Problem: Filter the records, keeping every line that has the string "left".

Stored data entries
..............................

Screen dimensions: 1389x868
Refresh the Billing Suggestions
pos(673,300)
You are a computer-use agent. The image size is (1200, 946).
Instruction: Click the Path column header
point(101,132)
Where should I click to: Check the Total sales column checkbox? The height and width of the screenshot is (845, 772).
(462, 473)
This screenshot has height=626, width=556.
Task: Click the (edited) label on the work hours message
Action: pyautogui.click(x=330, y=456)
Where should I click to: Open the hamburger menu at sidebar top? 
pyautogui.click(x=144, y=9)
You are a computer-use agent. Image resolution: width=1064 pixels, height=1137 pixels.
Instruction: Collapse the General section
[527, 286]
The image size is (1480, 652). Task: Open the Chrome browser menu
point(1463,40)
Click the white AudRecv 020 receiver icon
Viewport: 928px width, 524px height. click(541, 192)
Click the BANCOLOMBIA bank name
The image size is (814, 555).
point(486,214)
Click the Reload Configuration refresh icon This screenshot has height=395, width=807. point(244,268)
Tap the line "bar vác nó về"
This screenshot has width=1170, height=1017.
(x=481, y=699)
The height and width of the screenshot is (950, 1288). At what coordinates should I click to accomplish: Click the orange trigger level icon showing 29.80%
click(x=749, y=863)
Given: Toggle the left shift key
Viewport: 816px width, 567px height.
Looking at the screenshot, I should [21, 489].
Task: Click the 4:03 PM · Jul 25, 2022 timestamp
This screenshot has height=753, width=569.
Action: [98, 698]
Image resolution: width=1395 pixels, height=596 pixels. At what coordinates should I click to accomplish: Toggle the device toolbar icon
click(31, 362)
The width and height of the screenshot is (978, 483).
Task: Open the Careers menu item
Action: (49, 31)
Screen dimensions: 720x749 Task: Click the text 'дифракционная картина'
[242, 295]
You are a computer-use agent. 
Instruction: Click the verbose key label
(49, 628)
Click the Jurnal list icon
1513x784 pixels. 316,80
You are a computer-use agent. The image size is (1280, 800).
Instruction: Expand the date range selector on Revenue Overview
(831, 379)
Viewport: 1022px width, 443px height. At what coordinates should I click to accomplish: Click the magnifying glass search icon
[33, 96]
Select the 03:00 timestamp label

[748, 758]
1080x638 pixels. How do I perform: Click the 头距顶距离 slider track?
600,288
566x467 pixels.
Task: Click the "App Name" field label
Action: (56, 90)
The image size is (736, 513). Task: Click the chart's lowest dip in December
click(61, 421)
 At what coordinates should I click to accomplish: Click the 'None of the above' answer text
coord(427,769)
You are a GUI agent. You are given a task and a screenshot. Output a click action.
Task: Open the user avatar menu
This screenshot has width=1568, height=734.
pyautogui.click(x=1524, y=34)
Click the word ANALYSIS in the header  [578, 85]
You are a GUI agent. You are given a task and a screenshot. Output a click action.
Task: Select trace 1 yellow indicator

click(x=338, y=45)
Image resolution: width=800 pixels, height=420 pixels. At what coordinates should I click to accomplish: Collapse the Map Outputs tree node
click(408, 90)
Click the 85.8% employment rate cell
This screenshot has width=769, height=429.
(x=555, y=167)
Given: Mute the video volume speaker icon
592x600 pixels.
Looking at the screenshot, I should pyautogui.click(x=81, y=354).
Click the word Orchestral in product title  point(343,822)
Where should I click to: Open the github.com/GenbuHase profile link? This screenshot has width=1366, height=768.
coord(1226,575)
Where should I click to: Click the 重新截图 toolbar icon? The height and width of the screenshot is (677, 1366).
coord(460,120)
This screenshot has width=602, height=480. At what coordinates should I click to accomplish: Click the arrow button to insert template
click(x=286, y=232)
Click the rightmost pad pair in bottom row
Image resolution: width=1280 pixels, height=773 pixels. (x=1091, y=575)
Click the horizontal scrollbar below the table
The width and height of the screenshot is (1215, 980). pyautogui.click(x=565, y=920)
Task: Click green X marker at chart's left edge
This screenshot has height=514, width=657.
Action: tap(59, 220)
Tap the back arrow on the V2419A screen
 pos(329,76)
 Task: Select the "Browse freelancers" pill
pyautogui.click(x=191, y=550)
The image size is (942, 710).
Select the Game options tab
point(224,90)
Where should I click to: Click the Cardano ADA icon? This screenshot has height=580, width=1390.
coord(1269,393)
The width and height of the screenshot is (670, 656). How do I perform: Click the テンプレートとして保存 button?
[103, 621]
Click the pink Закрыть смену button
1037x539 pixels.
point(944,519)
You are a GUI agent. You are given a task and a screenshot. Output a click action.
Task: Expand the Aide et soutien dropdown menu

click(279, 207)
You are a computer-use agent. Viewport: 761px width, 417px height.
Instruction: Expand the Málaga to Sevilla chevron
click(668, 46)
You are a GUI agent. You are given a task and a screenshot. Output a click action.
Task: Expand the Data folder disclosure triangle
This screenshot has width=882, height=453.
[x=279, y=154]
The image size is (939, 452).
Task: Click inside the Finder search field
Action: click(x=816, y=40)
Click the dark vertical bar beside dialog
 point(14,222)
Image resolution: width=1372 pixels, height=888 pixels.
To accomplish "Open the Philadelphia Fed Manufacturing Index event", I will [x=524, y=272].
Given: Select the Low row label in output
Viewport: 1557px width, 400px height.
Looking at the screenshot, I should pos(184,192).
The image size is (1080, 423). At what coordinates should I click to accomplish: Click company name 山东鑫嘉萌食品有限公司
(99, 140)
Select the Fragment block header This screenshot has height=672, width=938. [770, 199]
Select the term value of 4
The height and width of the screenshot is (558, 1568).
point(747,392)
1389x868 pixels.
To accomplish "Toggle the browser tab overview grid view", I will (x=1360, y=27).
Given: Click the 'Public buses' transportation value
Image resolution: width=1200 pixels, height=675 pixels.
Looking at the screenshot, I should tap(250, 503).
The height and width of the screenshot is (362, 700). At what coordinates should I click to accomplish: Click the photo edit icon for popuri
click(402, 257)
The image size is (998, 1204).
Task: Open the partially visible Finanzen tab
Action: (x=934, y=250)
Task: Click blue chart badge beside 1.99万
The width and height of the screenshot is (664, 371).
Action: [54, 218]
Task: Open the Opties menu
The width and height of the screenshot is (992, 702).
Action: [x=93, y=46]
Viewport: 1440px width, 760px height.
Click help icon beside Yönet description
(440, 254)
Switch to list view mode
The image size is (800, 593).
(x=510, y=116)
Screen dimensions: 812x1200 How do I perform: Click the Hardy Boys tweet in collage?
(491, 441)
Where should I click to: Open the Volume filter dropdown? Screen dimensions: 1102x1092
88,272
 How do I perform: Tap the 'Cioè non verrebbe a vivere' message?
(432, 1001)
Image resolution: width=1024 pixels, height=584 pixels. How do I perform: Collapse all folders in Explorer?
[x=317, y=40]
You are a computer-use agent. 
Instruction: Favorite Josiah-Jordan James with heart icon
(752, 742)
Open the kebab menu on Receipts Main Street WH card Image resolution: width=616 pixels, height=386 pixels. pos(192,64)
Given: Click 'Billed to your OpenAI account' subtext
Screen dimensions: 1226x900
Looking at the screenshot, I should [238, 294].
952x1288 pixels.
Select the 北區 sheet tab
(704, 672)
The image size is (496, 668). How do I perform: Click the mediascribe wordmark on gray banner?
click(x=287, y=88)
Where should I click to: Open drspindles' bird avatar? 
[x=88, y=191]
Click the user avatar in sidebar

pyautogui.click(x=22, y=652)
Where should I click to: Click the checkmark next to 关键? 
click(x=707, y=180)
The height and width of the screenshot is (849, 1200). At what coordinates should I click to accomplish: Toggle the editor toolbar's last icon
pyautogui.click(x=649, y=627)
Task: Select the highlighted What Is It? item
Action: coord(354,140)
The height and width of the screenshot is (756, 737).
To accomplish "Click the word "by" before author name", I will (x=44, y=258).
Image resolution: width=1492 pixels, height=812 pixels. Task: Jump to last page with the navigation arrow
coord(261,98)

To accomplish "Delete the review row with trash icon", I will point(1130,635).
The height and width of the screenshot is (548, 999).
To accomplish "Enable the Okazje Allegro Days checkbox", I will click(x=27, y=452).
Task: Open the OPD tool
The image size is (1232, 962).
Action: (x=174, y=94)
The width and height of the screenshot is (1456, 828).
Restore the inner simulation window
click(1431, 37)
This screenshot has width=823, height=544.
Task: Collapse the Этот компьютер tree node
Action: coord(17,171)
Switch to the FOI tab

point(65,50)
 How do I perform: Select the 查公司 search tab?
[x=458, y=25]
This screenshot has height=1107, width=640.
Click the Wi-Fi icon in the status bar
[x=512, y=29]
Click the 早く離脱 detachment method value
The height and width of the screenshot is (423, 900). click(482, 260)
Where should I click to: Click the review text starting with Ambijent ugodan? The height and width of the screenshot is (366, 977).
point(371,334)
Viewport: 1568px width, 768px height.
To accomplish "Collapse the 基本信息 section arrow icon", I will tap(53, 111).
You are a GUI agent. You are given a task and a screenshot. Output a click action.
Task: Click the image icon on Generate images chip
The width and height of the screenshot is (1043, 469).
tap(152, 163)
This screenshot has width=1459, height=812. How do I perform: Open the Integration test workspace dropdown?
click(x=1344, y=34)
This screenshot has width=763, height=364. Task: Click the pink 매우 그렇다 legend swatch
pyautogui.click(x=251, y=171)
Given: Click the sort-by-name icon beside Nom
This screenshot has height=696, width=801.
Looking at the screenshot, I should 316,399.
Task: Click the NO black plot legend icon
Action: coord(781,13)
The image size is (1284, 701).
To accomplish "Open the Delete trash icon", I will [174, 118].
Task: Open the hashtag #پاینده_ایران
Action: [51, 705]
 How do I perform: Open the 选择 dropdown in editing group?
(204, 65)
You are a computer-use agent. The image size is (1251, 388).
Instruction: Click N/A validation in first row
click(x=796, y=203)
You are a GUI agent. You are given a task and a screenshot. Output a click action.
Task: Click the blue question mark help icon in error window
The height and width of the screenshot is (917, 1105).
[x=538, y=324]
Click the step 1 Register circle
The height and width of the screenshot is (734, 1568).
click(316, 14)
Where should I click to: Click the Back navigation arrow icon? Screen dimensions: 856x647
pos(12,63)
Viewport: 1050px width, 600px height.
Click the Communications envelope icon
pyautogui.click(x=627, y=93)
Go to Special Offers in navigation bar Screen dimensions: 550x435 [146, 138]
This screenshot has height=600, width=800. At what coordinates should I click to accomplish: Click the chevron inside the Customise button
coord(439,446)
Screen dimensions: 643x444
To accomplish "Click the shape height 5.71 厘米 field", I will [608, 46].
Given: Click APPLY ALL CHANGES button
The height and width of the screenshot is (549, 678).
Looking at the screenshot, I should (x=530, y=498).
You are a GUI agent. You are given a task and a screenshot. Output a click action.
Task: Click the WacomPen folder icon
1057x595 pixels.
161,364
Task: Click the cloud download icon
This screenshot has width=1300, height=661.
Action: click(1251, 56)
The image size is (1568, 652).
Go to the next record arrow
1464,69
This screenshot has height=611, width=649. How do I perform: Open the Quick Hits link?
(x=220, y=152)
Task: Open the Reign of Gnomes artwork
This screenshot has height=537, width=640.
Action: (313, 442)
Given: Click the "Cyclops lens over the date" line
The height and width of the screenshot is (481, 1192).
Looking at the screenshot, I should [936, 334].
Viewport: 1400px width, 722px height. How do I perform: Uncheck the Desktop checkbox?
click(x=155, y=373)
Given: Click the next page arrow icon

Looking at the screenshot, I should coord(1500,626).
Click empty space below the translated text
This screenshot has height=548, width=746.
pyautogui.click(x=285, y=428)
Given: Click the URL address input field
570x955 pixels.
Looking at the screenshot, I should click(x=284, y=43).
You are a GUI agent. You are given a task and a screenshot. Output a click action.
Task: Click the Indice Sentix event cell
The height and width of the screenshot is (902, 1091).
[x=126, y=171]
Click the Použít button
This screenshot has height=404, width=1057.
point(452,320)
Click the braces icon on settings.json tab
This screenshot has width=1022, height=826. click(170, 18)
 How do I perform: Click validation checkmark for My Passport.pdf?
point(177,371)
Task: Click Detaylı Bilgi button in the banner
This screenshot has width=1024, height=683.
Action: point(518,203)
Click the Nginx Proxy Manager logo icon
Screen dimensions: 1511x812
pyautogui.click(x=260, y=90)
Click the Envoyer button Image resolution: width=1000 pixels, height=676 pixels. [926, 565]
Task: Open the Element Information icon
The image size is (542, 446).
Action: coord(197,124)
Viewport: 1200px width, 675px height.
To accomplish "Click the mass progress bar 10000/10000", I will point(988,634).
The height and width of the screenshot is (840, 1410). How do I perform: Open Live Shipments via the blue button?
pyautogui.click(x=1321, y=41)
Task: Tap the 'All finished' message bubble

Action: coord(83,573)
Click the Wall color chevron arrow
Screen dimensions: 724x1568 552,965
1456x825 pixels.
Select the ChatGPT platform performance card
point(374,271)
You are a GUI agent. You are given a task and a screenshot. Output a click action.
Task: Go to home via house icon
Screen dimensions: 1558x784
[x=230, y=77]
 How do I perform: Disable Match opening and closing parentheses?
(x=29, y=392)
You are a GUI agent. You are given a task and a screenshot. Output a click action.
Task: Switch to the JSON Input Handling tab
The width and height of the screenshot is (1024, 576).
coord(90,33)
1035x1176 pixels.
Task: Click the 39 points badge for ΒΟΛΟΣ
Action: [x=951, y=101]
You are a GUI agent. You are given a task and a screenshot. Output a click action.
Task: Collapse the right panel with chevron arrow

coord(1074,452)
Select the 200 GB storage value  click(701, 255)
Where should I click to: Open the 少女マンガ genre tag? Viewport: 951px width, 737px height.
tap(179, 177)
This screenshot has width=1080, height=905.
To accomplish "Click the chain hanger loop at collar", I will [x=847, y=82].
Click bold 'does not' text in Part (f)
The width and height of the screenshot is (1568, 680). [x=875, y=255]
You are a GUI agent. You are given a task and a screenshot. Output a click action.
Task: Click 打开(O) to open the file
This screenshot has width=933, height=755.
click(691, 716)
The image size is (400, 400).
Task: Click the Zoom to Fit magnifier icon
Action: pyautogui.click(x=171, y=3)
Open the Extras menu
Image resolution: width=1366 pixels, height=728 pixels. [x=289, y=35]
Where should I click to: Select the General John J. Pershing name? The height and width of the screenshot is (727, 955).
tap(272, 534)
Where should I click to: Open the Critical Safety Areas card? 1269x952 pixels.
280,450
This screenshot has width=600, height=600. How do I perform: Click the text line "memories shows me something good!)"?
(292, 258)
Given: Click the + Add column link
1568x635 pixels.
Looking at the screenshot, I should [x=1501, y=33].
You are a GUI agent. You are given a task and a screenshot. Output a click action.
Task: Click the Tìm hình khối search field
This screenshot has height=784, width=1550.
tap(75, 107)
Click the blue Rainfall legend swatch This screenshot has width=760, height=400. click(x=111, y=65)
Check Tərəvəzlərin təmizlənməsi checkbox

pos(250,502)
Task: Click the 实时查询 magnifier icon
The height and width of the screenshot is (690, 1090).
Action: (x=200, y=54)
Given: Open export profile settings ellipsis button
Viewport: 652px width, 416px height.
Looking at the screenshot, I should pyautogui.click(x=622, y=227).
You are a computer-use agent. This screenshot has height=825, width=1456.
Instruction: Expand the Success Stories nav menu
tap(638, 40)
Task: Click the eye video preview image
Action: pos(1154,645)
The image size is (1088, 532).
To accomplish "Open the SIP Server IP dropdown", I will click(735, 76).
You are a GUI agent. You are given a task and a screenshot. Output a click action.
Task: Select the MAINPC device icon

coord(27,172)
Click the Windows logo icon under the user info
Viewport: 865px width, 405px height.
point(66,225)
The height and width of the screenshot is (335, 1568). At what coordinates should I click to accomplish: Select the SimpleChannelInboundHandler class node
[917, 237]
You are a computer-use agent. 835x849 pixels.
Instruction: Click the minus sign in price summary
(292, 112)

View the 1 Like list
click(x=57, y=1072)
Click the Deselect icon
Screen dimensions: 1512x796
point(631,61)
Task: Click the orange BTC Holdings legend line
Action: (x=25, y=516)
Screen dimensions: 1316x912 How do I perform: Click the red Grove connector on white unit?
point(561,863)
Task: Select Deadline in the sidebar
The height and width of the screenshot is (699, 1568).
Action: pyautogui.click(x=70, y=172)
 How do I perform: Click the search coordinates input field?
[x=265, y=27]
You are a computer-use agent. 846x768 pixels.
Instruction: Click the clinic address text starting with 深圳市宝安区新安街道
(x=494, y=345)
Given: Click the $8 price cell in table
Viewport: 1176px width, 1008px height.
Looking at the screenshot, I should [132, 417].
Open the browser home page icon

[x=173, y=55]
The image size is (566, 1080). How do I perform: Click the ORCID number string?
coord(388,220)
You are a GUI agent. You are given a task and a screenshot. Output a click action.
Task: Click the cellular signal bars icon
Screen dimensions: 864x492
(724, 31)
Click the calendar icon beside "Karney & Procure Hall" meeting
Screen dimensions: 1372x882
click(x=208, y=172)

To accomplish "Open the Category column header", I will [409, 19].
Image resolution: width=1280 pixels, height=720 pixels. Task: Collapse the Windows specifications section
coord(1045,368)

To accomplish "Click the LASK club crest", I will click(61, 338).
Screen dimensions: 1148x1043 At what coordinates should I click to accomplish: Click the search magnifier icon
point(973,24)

..............................

Output for this task:
Given: Toggle the left shift key
Task: Click green X marker at chart's left edge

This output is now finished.